En 1962, le militant antiapartheid Nelson Mandela a compté vingt pas depuis la cuisine de la ferme où il se cachait dans le nord de Johannesburg, avant d'enterrer un pistolet Makarov, symbole de sa conversion récente à la lutte armée.    

Près d'un demi-siècle plus tard, des mètres cubes de terre ont été retournés, mais l'arme semi-automatique n'a toujours pas refait surface. Et la vente prochaine de la propriété voisine a relancé les spéculations.

Nelson Mandela, loué pour sa mansuétude lors de son mandat comme premier président noir d'Afrique du Sud (1994-1999), fut aussi le théoricien du passage à la lutte armée, après le massacre de manifestants à Sharpeville, en 1960, par le régime raciste.

Commandant de Umkhonto Wesizwe (MK, le Fer de la Nation), l'aile militaire du Congrès national africain (ANC), il était entré dans la clandestinité en 1961 avant de se rendre à l'étranger pour lever des fonds.

Lors de cette tournée, un haut gradé de l'armée de l'empereur éthiopien Hailé Selassié lui avait donné le pistolet Makarov, considéré comme la première arme remise officiellement à MK.

Sa valeur est aujourd'hui estimée à 22 millions de rands (3,01 millions$ CAN). Le pistolet n'a pourtant jamais tiré un seul coup, Mandela ayant été arrêté en 1962 avant de pouvoir s'en servir.

Entre-temps, il l'avait caché près de la ferme de Lilieslief, une planque des résistants dans le nord de Johannesburg... et il l'avait oublié.

Ce n'est qu'en 2003, lors d'une visite sur ce site --aujourd'hui un musée dans une zone rattrapée par l'urbanisation-- que l'icône antiapartheid s'en est rappelé.

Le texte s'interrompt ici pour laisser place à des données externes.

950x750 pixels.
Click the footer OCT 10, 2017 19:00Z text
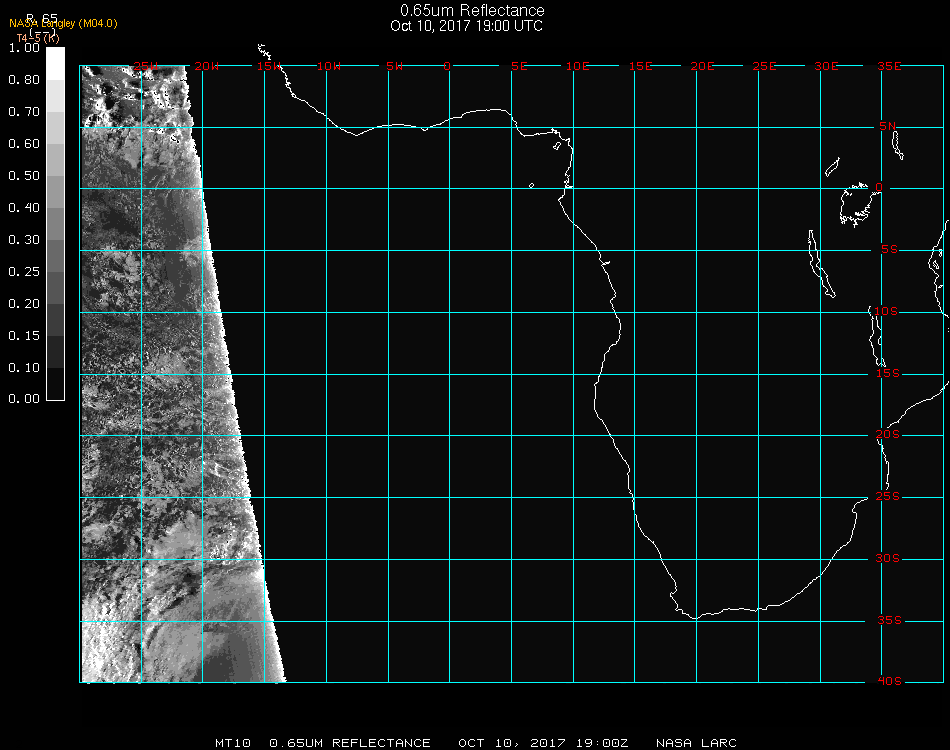point(544,743)
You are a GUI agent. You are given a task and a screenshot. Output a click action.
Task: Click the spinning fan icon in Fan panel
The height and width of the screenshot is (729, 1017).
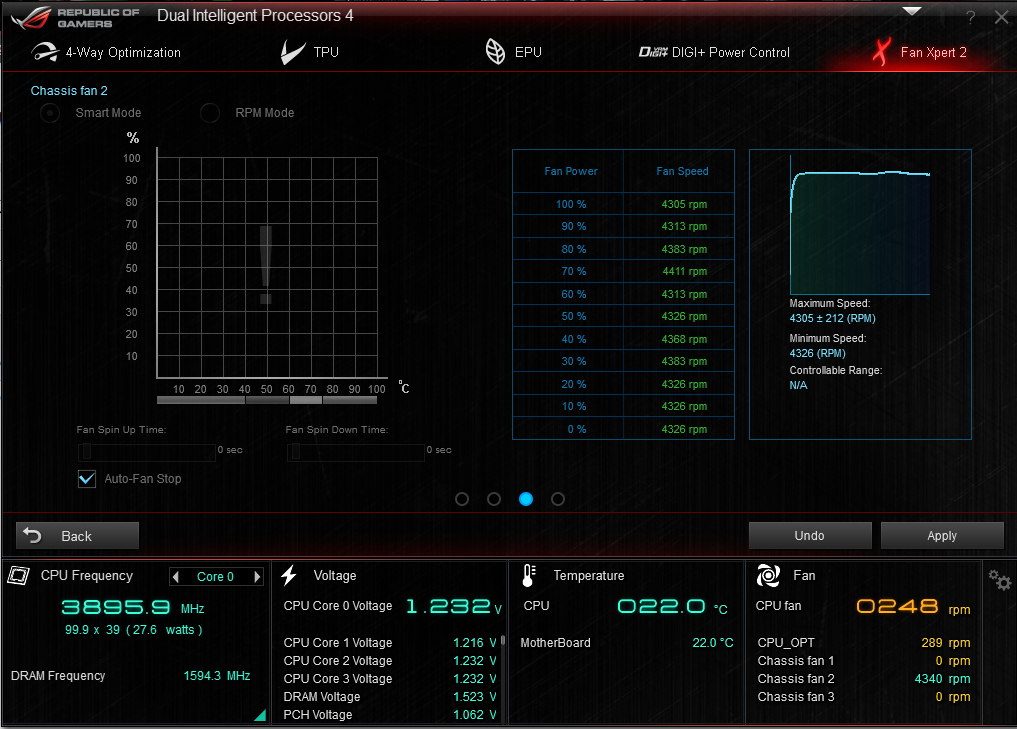click(x=768, y=575)
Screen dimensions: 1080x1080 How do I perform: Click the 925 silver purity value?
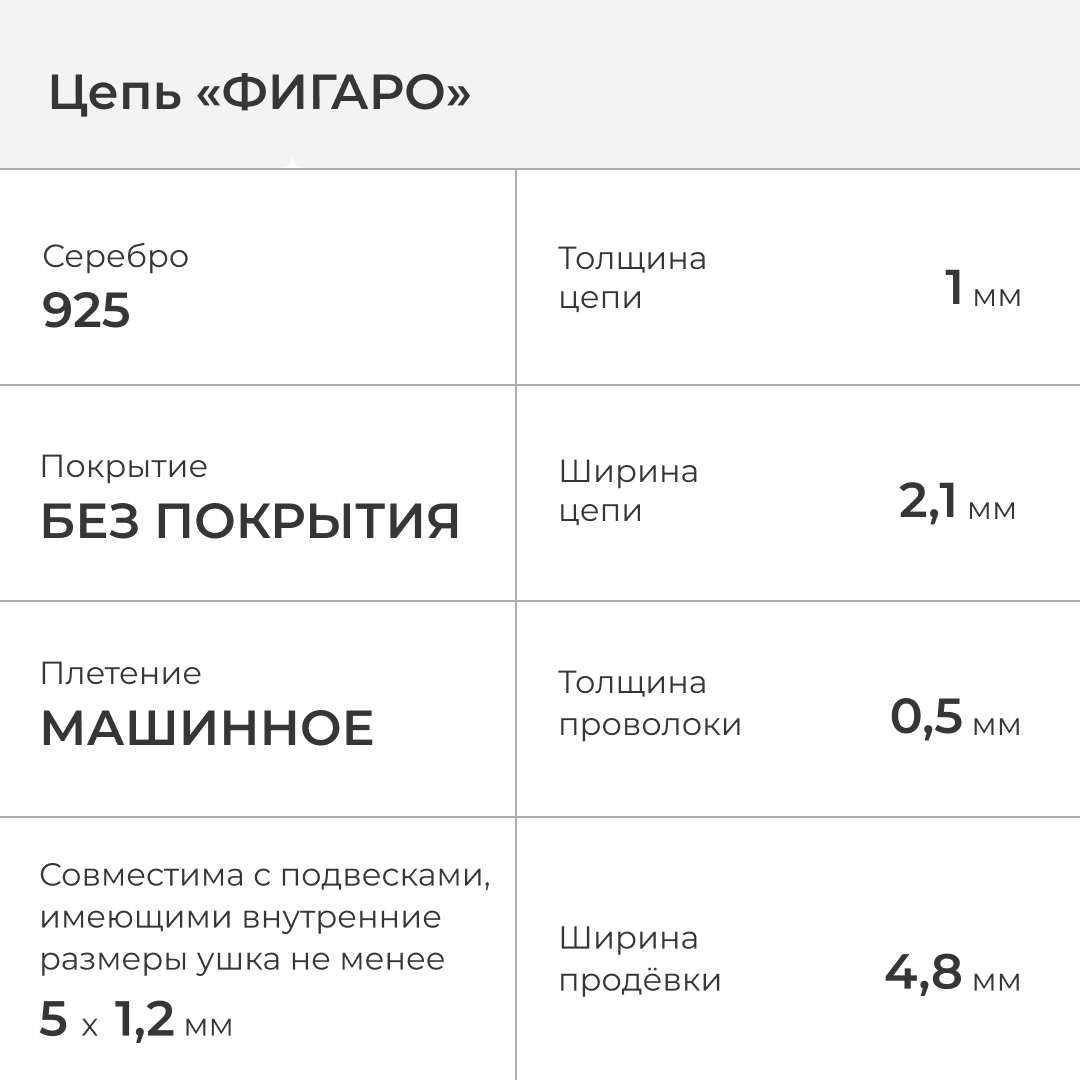pyautogui.click(x=86, y=311)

«Nous sortions du bâtiment principal quand il s'est soudain arrêté pour me dire : «Avez-vous trouvé mon pistolet?» », raconte Nicholas Wolpe, le directeur de la fondation Lilieslief, qui gère le musée. «Cela m'a sidéré parce qu'on n'avait jamais entendu parler de ce revolver!»

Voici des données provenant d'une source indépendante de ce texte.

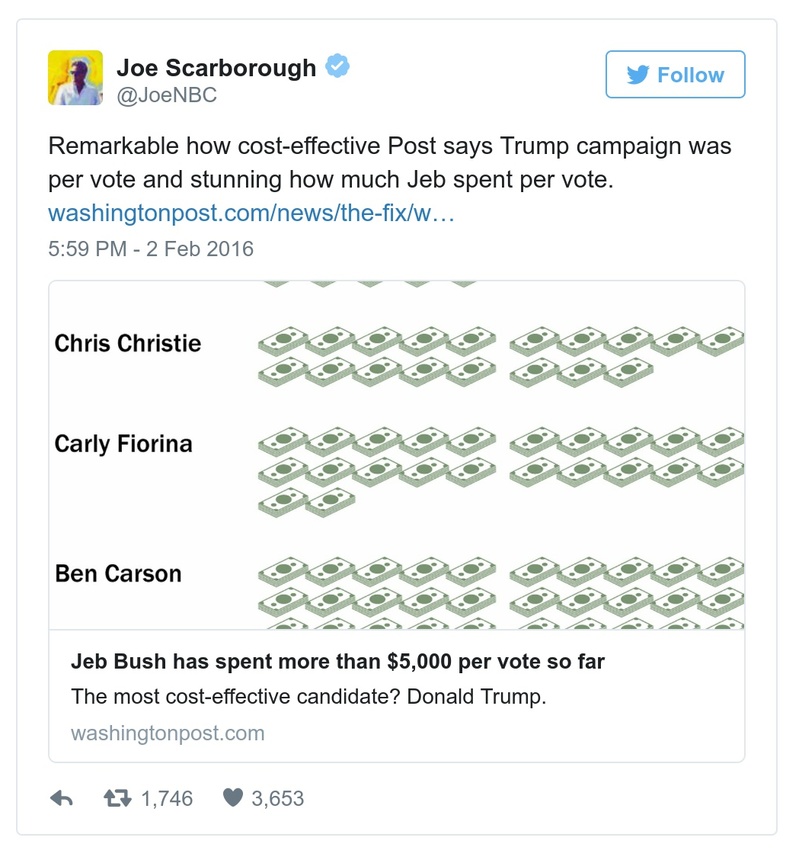
Task: Click the blue verified badge
Action: (339, 67)
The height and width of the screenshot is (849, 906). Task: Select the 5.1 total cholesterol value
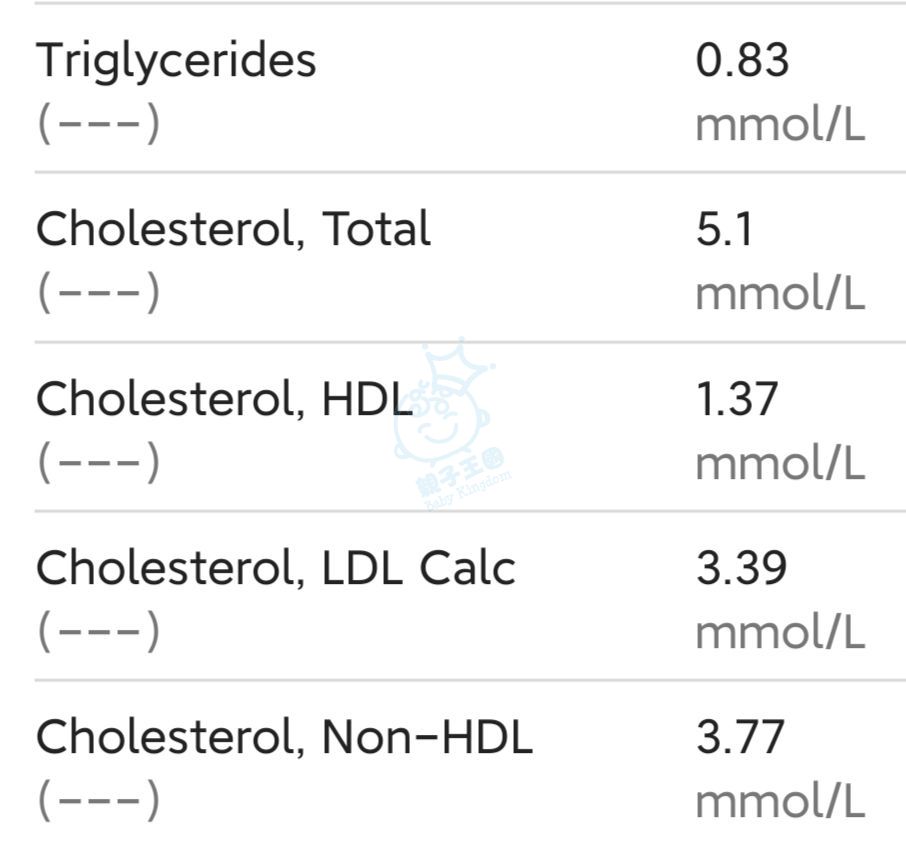point(724,229)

Ces quelques mots ont suscité une frénésie : une partie du jardin a été retourné et une maison voisine détruite. En vain.

La fondation a alors contacté un expert qui «a identifié trois caches possibles, dont deux sur notre propriété», précise M. Wolpe.

La troisième est sur le terrain du voisin, qui a refusé toute fouille si la fondation n'achetait pas sa maison. Faute d'accord, le voisin vendra sa propriété aux enchères le 12 mai.

«Nous sommes déçus par sa décision», confie M. Wolpe qui ne pourra pas participer à la vente. «Nous avons toujours dit que nous lui achèterions sa propriété une fois que nous aurons l'argent.»

À l'inverse, la maison de ventes aux enchères High Street Auction Company est ravie de l'aubaine.

«L'intérêt est très grand pour cette propriété, grâce à la valeur symbolique du pistolet», explique sa porte-parole Tracy Purto. «Nous avons été contactés par des Sud-Africains, des étrangers et de hautes personnalités.»

Pourtant, la localisation précise de l'arme reste pour le moins incertaine.

«Nous ne savons pas ce qu'il est advenu du pistolet après le retour en Afrique du Sud de Nelson Mandela le 7 juillet 1962 et son arrestation le 5 août», souligne Sello Hatang, porte-parole de la Fondation Mandela qui gère ses archives et oeuvres caritatives.

«Nous savons que le pistolet existe, qu'on lui a donné et qu'il a été enterré parce qu'il a dit «nous l'avons enterré». Mais qui est-ce «nous» ?», s'interroge-t-il.

Les proches de Nelson Mandela à l'époque sont tous décédés et le vieil homme, âgé de 92 ans, est beaucoup trop fragile pour être interrogé précisément à ce sujet. Au grand regret de M. Wolpe.

«Ce n'est pas n'importe quel pistolet, il a une immense valeur historique», dit-il. «Ma plus grande inquiétude est qu'une bataille s'engage sur «à qui appartient-il?» ».